→ **PROBLEM SET**
**a.** In the listing, rewrite the part that opens with the line containing "Image resolution: width=1606" and closes with the line containing "click(x=103, y=1043)", changing "Mapbox logo" to "zoom control" and keeping everything else the same. Leave the pictures out.
**b.** Extend the text on the King County Metro water quality GIS application, picking up after its final sentence.

→ **DOCUMENT TEXT**
Edward D. Speer

Accessing Water Quality data through GIS

Abstract

King County, Washington's Metropolitan Services Department (Metro) will complete a GIS installation in March, 1995. As part of this two year project, three specific applications were built to support Metro's Water Pollution Control efforts. The focus of this paper is one of these applications: a geographical view into Oracle-based water quality information contained in a Laboratory Information Management System (LIMS). This database contains information on over 3000 point locations that have been sampled as far back as twenty years. The GIS application described in this paper communicates with the LIMS database through Oracle SQL*net and ArcInfo's Database Integrator (DBI) to obtain requested information on the selected points.

The "Water Resources GIS Application" was developed using in-house staff at King County Metro, and built using Arc Macro Language (AML) . While the host platform is a Unix server, users can access the application from a workstation, or from their personal computers (using X-terminal emulation). The application was built using menus and forms so that the end user does not require a working knowledge of any ArcInfo commands. Since many of the end users may only need to access this information sporadically, the use of a graphical user interface with on-line help enables the application to be used by a larger number of planners and water quality technicians.

→ **DATA FOR PROCESSING**
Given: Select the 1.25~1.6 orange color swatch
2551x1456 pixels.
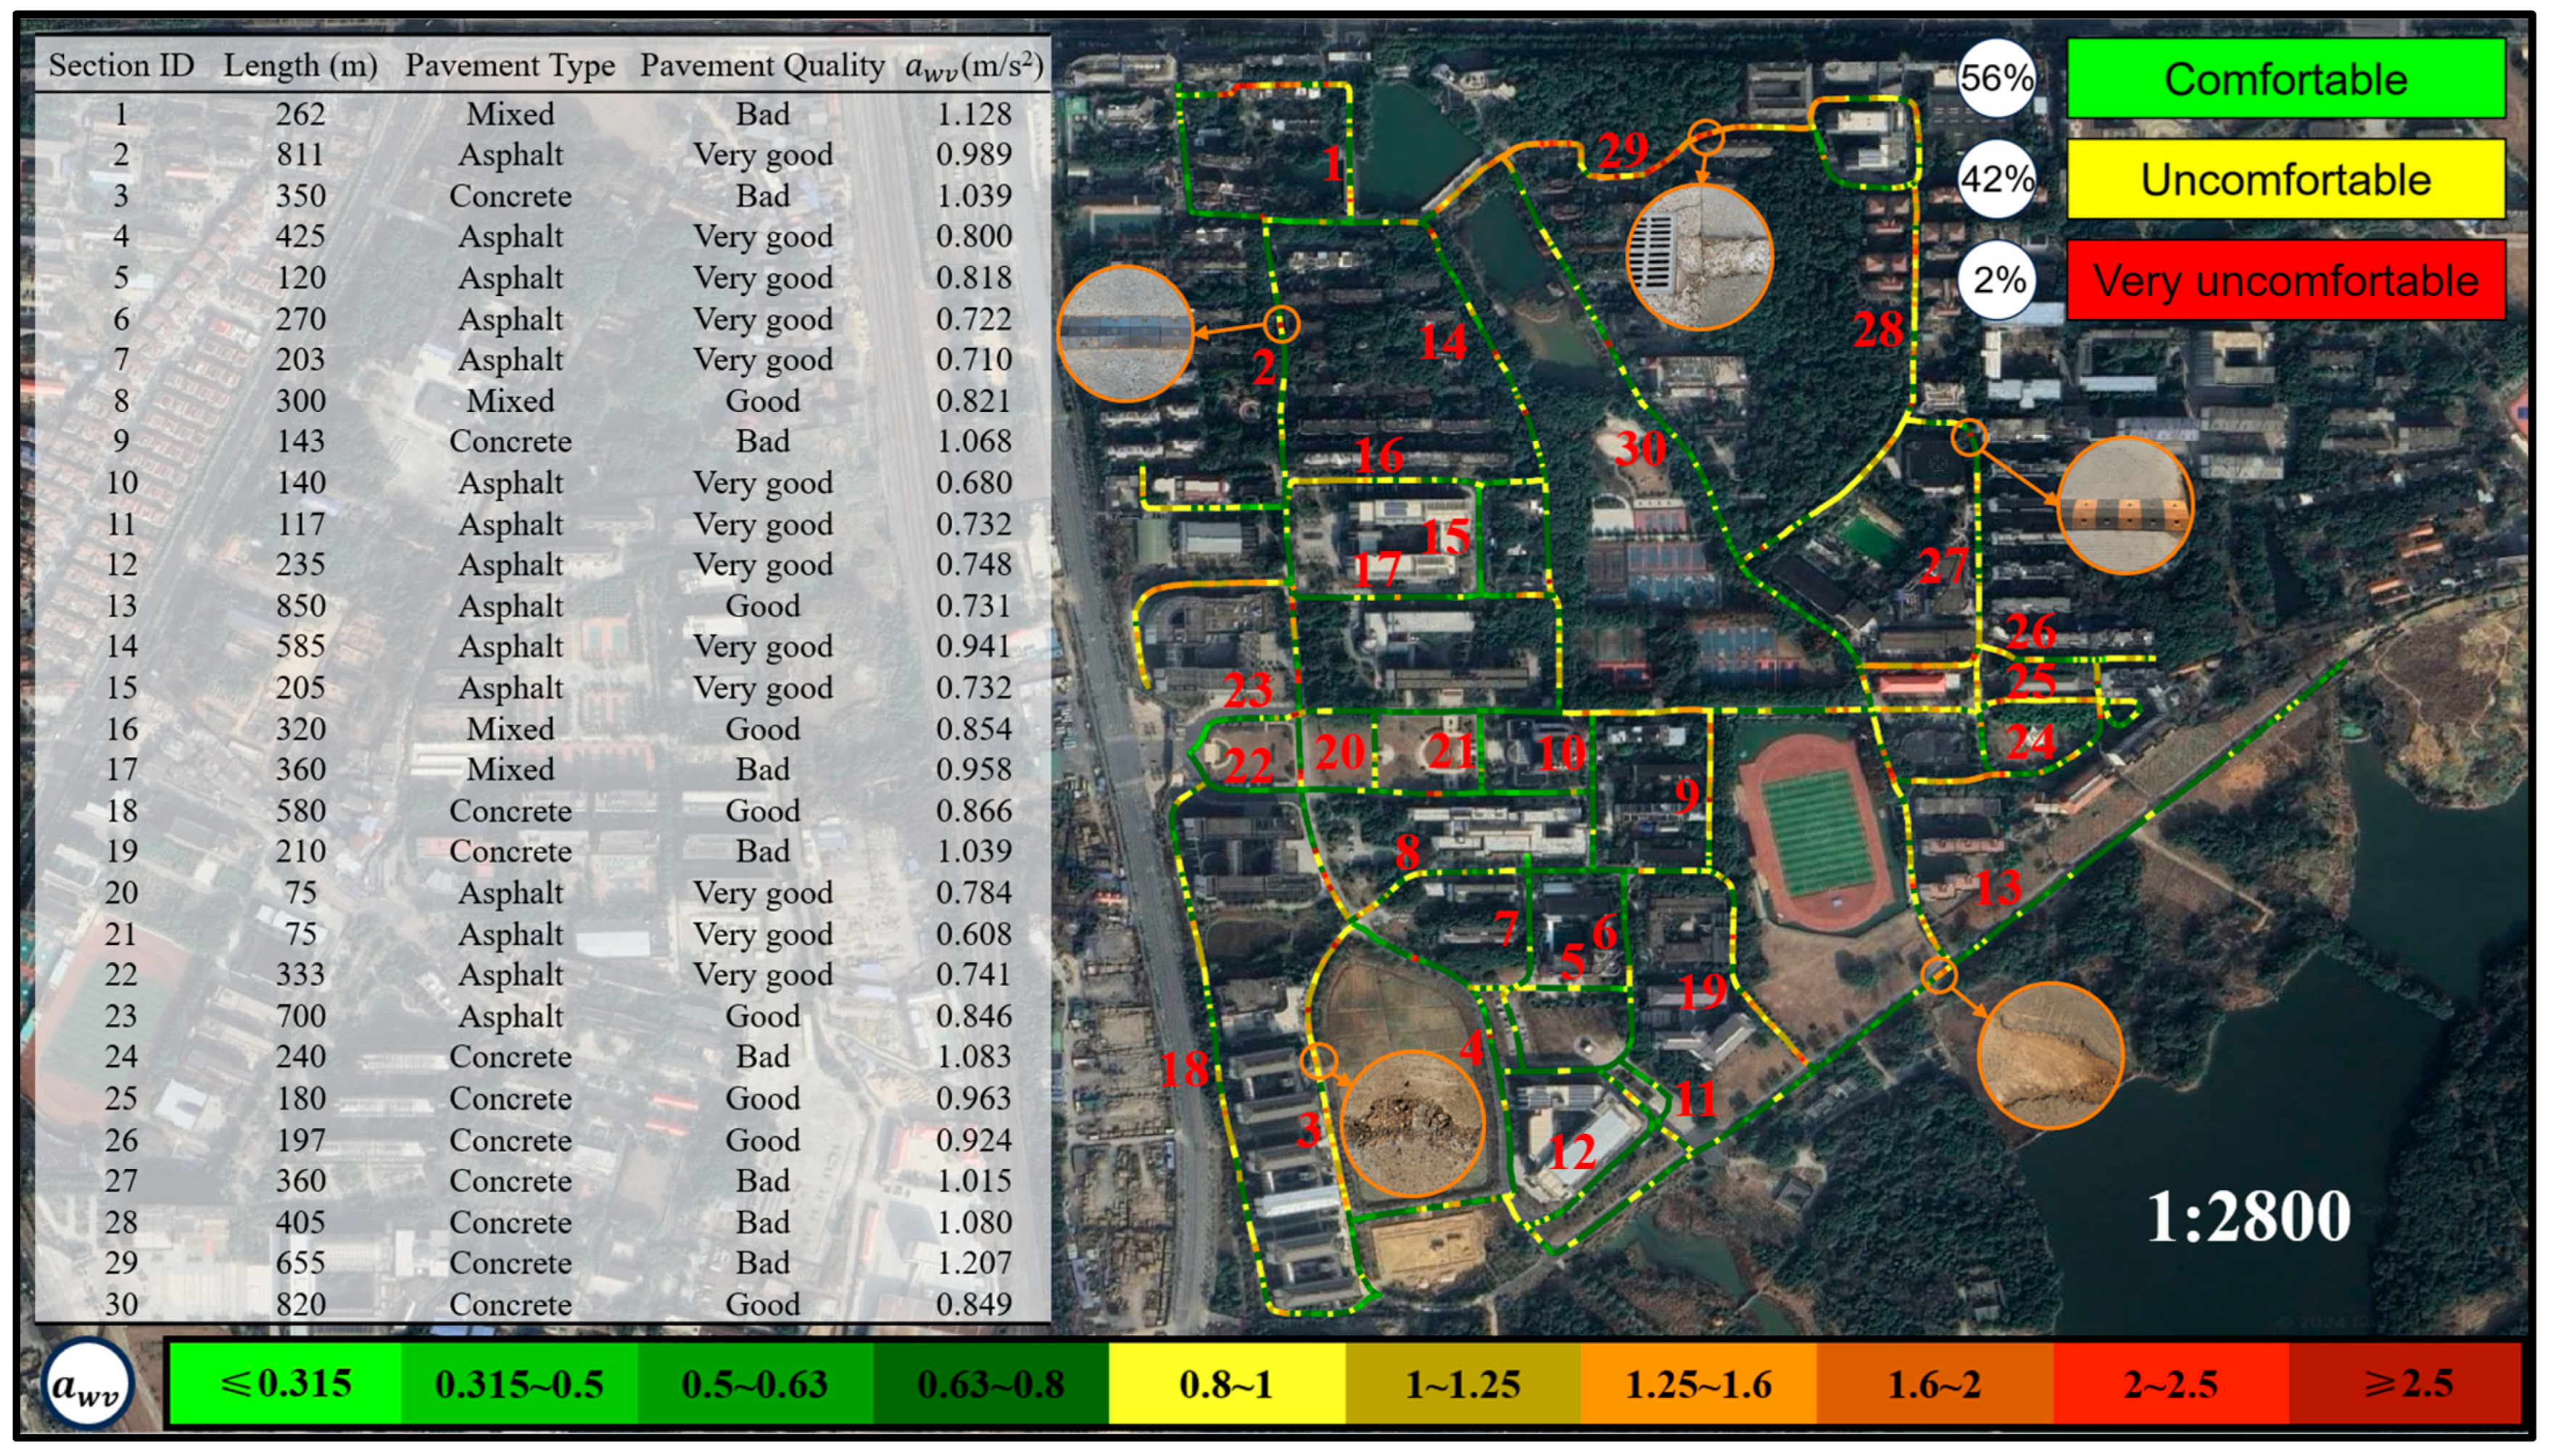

* * *

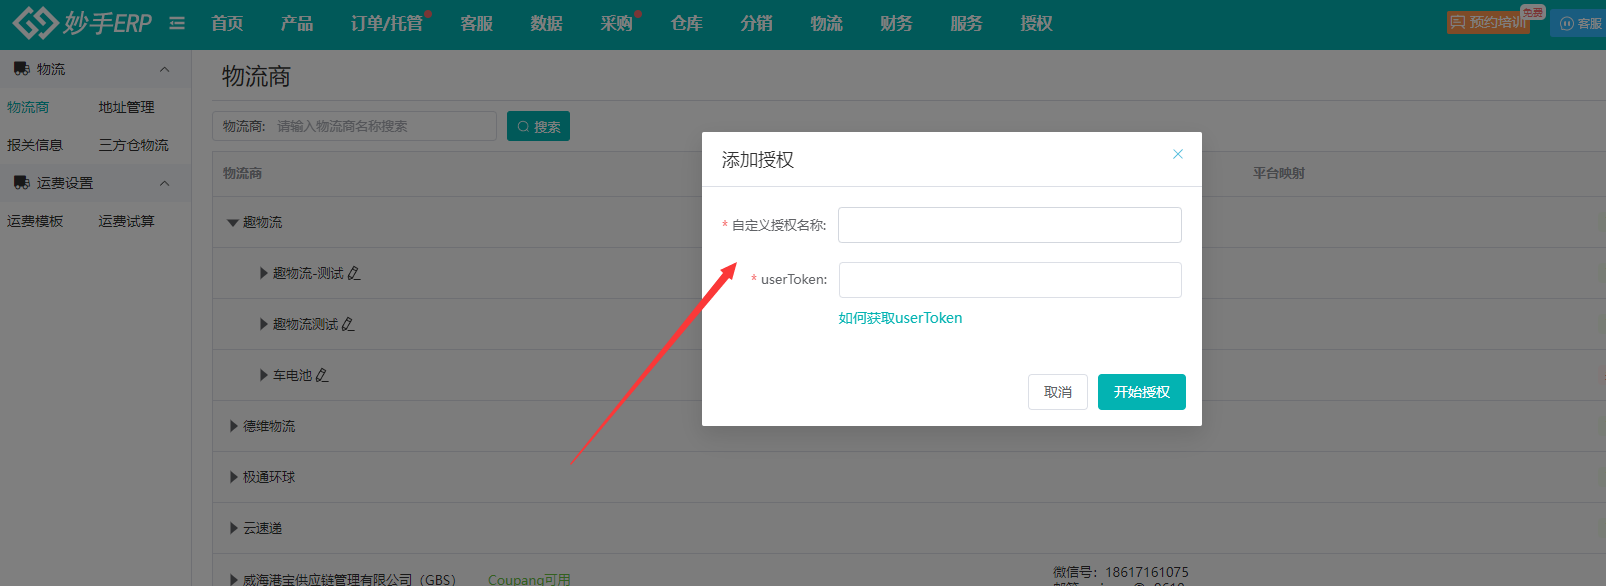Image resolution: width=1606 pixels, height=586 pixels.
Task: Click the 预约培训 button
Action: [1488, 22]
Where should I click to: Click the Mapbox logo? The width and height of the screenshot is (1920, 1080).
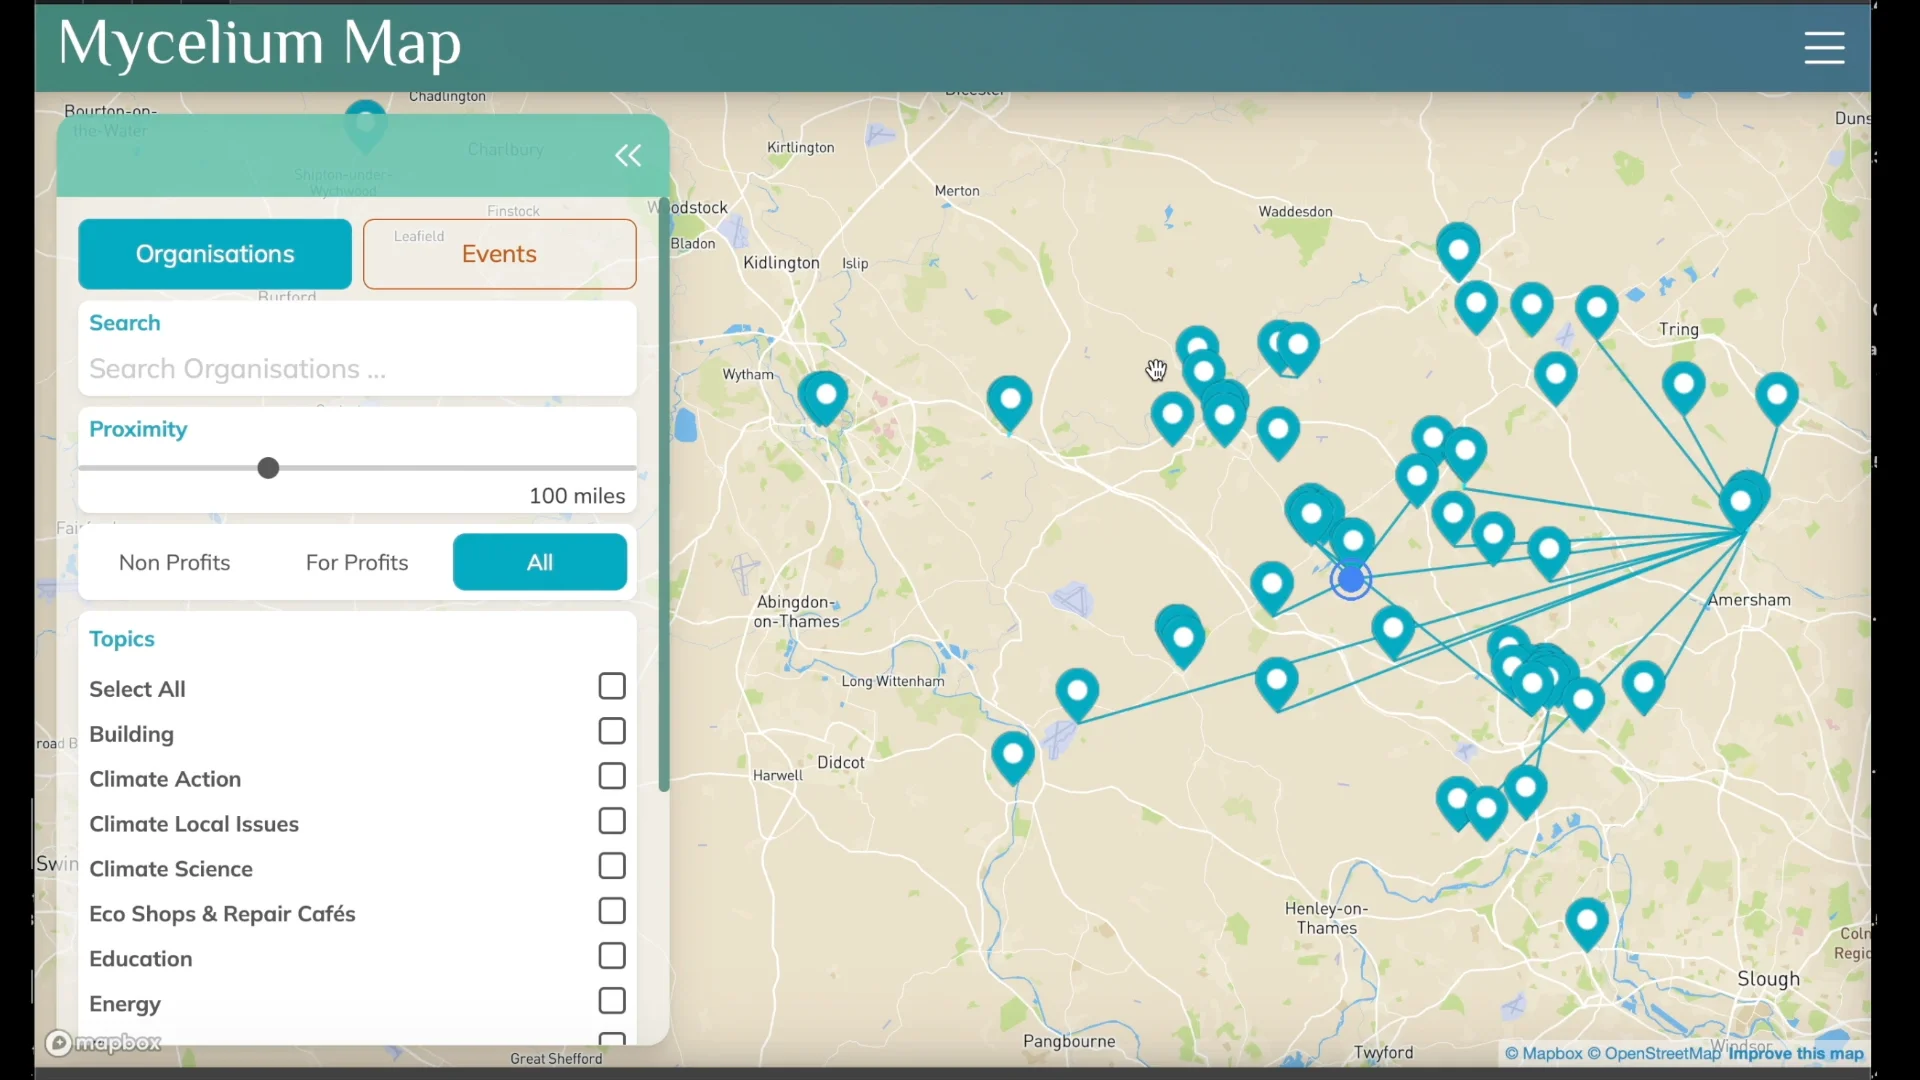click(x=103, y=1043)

→ **TASK RESPONSES**
**a.**
Image resolution: width=1606 pixels, height=586 pixels.
Task: Click the 预约培训 button
Action: [1488, 22]
Where should I click to: Click the zoom control? The width and height of the screenshot is (1920, 1080).
click(x=103, y=1043)

**b.**
Overview

King County, Washington's Department of Metropolitan Services (Metro) operates the Puget Sound region's two largest wastewater treatment plants and has had an active water quality monitoring program for over twenty years. In 1991, the database that contains the analytical results from thousands of samples was overhauled and stored into a comprehensive Laboratory Information Management System (LIMS). Water Quality planners at that time were trained in using new computer technology that allowed them to use their personal computers to directly access the information.

Upon its completion in March, 1995, Metro's Geographic Information System (GIS) project provided the capability for desktop users to also make geographic queries to certain "core" datasets, including sewer lines, basin boundaries, and the water sampling locations. Using Esri's ArcInfo and ArcView software products, users have access to primary datasets pertinent to the agency. In addition to the datasets and the vendor's software, Metro also built some custom applications for specific needs. One of these applications allows users to access data from the Laboratory (LIMS) through ArcInfo.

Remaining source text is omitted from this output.